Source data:

# # # # #

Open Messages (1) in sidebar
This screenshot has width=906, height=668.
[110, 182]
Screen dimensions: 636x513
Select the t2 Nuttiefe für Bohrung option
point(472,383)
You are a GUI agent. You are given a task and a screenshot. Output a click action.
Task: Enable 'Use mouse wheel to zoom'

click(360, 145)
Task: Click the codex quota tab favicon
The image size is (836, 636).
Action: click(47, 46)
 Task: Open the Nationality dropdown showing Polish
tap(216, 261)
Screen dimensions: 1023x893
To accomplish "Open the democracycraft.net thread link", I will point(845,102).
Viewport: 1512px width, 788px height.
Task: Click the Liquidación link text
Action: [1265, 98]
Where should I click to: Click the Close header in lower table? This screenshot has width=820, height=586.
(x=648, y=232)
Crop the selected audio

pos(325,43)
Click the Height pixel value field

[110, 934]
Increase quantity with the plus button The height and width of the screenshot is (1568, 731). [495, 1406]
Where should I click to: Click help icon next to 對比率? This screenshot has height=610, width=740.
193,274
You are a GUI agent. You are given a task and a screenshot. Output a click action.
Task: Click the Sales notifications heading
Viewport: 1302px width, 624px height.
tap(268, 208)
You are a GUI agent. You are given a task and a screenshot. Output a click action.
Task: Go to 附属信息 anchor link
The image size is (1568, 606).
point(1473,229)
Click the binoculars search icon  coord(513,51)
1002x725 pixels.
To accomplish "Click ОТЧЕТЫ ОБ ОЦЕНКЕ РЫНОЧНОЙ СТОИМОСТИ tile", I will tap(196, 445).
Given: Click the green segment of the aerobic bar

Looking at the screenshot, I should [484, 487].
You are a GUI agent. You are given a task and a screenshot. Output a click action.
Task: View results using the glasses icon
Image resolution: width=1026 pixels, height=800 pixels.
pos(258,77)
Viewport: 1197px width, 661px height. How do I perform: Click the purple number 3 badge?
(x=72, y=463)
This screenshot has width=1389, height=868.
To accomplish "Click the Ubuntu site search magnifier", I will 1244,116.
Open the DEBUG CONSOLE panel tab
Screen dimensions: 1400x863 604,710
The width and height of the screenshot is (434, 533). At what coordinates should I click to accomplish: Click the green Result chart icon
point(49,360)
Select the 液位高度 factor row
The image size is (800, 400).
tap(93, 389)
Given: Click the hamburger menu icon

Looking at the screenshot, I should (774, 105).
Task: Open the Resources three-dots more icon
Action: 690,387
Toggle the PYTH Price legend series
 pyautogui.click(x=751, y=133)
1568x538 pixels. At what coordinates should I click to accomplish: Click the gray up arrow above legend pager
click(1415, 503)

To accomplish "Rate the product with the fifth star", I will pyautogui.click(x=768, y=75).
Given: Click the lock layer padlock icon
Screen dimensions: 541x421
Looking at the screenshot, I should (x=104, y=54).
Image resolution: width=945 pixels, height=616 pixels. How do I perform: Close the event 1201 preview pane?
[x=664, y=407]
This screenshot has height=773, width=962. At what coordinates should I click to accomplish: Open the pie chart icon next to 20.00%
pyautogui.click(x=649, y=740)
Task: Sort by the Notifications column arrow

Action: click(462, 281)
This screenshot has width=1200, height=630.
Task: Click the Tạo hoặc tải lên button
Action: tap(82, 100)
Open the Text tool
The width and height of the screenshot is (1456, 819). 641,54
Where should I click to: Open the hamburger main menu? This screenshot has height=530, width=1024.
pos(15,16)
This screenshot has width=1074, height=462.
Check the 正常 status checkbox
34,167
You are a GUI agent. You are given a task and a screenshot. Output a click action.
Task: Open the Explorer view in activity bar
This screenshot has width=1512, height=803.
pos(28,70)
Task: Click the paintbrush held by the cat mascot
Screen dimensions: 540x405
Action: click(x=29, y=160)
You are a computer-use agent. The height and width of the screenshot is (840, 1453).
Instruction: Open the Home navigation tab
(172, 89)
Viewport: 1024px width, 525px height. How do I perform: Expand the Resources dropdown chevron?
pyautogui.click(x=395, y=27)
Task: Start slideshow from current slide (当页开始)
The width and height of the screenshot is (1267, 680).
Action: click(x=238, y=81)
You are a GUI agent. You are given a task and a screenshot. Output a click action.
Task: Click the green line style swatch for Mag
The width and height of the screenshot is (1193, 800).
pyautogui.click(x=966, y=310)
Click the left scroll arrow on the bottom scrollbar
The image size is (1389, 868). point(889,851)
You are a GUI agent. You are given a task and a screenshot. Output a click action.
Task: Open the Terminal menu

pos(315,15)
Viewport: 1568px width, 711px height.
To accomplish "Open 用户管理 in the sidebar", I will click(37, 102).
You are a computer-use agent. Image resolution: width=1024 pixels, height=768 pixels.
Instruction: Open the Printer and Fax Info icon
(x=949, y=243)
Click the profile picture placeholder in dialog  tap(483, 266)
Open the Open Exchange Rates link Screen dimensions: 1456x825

# # # # #

### Exercise objective
Please copy these records above word for word, every line of them.

### Completed task
Open Messages (1) in sidebar
This screenshot has width=906, height=668.
[110, 182]
Screen dimensions: 636x513
Select the t2 Nuttiefe für Bohrung option
point(472,383)
You are a GUI agent. You are given a task and a screenshot. Output a click action.
Task: Enable 'Use mouse wheel to zoom'

click(360, 145)
Task: Click the codex quota tab favicon
The image size is (836, 636).
Action: click(47, 46)
 Task: Open the Nationality dropdown showing Polish
tap(216, 261)
Screen dimensions: 1023x893
To accomplish "Open the democracycraft.net thread link", I will point(845,102).
Viewport: 1512px width, 788px height.
Task: Click the Liquidación link text
Action: [1265, 98]
Where should I click to: Click the Close header in lower table? This screenshot has width=820, height=586.
(x=648, y=232)
Crop the selected audio

pos(325,43)
Click the Height pixel value field

[110, 934]
Increase quantity with the plus button The height and width of the screenshot is (1568, 731). [495, 1406]
Where should I click to: Click help icon next to 對比率? This screenshot has height=610, width=740.
193,274
You are a GUI agent. You are given a task and a screenshot. Output a click action.
Task: Click the Sales notifications heading
Viewport: 1302px width, 624px height.
tap(268, 208)
You are a GUI agent. You are given a task and a screenshot. Output a click action.
Task: Go to 附属信息 anchor link
The image size is (1568, 606).
point(1473,229)
Click the binoculars search icon  coord(513,51)
1002x725 pixels.
To accomplish "Click ОТЧЕТЫ ОБ ОЦЕНКЕ РЫНОЧНОЙ СТОИМОСТИ tile", I will tap(196, 445).
Given: Click the green segment of the aerobic bar

Looking at the screenshot, I should [484, 487].
You are a GUI agent. You are given a task and a screenshot. Output a click action.
Task: View results using the glasses icon
Image resolution: width=1026 pixels, height=800 pixels.
pos(258,77)
Viewport: 1197px width, 661px height. How do I perform: Click the purple number 3 badge?
(x=72, y=463)
This screenshot has width=1389, height=868.
To accomplish "Click the Ubuntu site search magnifier", I will 1244,116.
Open the DEBUG CONSOLE panel tab
Screen dimensions: 1400x863 604,710
The width and height of the screenshot is (434, 533). At what coordinates should I click to accomplish: Click the green Result chart icon
point(49,360)
Select the 液位高度 factor row
The image size is (800, 400).
tap(93, 389)
Given: Click the hamburger menu icon

Looking at the screenshot, I should (774, 105).
Task: Open the Resources three-dots more icon
Action: 690,387
Toggle the PYTH Price legend series
 pyautogui.click(x=751, y=133)
1568x538 pixels. At what coordinates should I click to accomplish: Click the gray up arrow above legend pager
click(1415, 503)

To accomplish "Rate the product with the fifth star", I will pyautogui.click(x=768, y=75).
Given: Click the lock layer padlock icon
Screen dimensions: 541x421
Looking at the screenshot, I should (x=104, y=54).
Image resolution: width=945 pixels, height=616 pixels. How do I perform: Close the event 1201 preview pane?
[x=664, y=407]
This screenshot has height=773, width=962. At what coordinates should I click to accomplish: Open the pie chart icon next to 20.00%
pyautogui.click(x=649, y=740)
Task: Sort by the Notifications column arrow

Action: click(462, 281)
This screenshot has width=1200, height=630.
Task: Click the Tạo hoặc tải lên button
Action: tap(82, 100)
Open the Text tool
The width and height of the screenshot is (1456, 819). 641,54
Where should I click to: Open the hamburger main menu? This screenshot has height=530, width=1024.
pos(15,16)
This screenshot has width=1074, height=462.
Check the 正常 status checkbox
34,167
You are a GUI agent. You are given a task and a screenshot. Output a click action.
Task: Open the Explorer view in activity bar
This screenshot has width=1512, height=803.
pos(28,70)
Task: Click the paintbrush held by the cat mascot
Screen dimensions: 540x405
Action: click(x=29, y=160)
You are a computer-use agent. The height and width of the screenshot is (840, 1453).
Instruction: Open the Home navigation tab
(172, 89)
Viewport: 1024px width, 525px height. How do I perform: Expand the Resources dropdown chevron?
pyautogui.click(x=395, y=27)
Task: Start slideshow from current slide (当页开始)
The width and height of the screenshot is (1267, 680).
Action: click(x=238, y=81)
You are a GUI agent. You are given a task and a screenshot. Output a click action.
Task: Click the green line style swatch for Mag
The width and height of the screenshot is (1193, 800).
pyautogui.click(x=966, y=310)
Click the left scroll arrow on the bottom scrollbar
The image size is (1389, 868). point(889,851)
You are a GUI agent. You are given a task and a screenshot. Output a click action.
Task: Open the Terminal menu

pos(315,15)
Viewport: 1568px width, 711px height.
To accomplish "Open 用户管理 in the sidebar", I will click(37, 102).
You are a computer-use agent. Image resolution: width=1024 pixels, height=768 pixels.
Instruction: Open the Printer and Fax Info icon
(x=949, y=243)
Click the profile picture placeholder in dialog  tap(483, 266)
Open the Open Exchange Rates link Screen dimensions: 1456x825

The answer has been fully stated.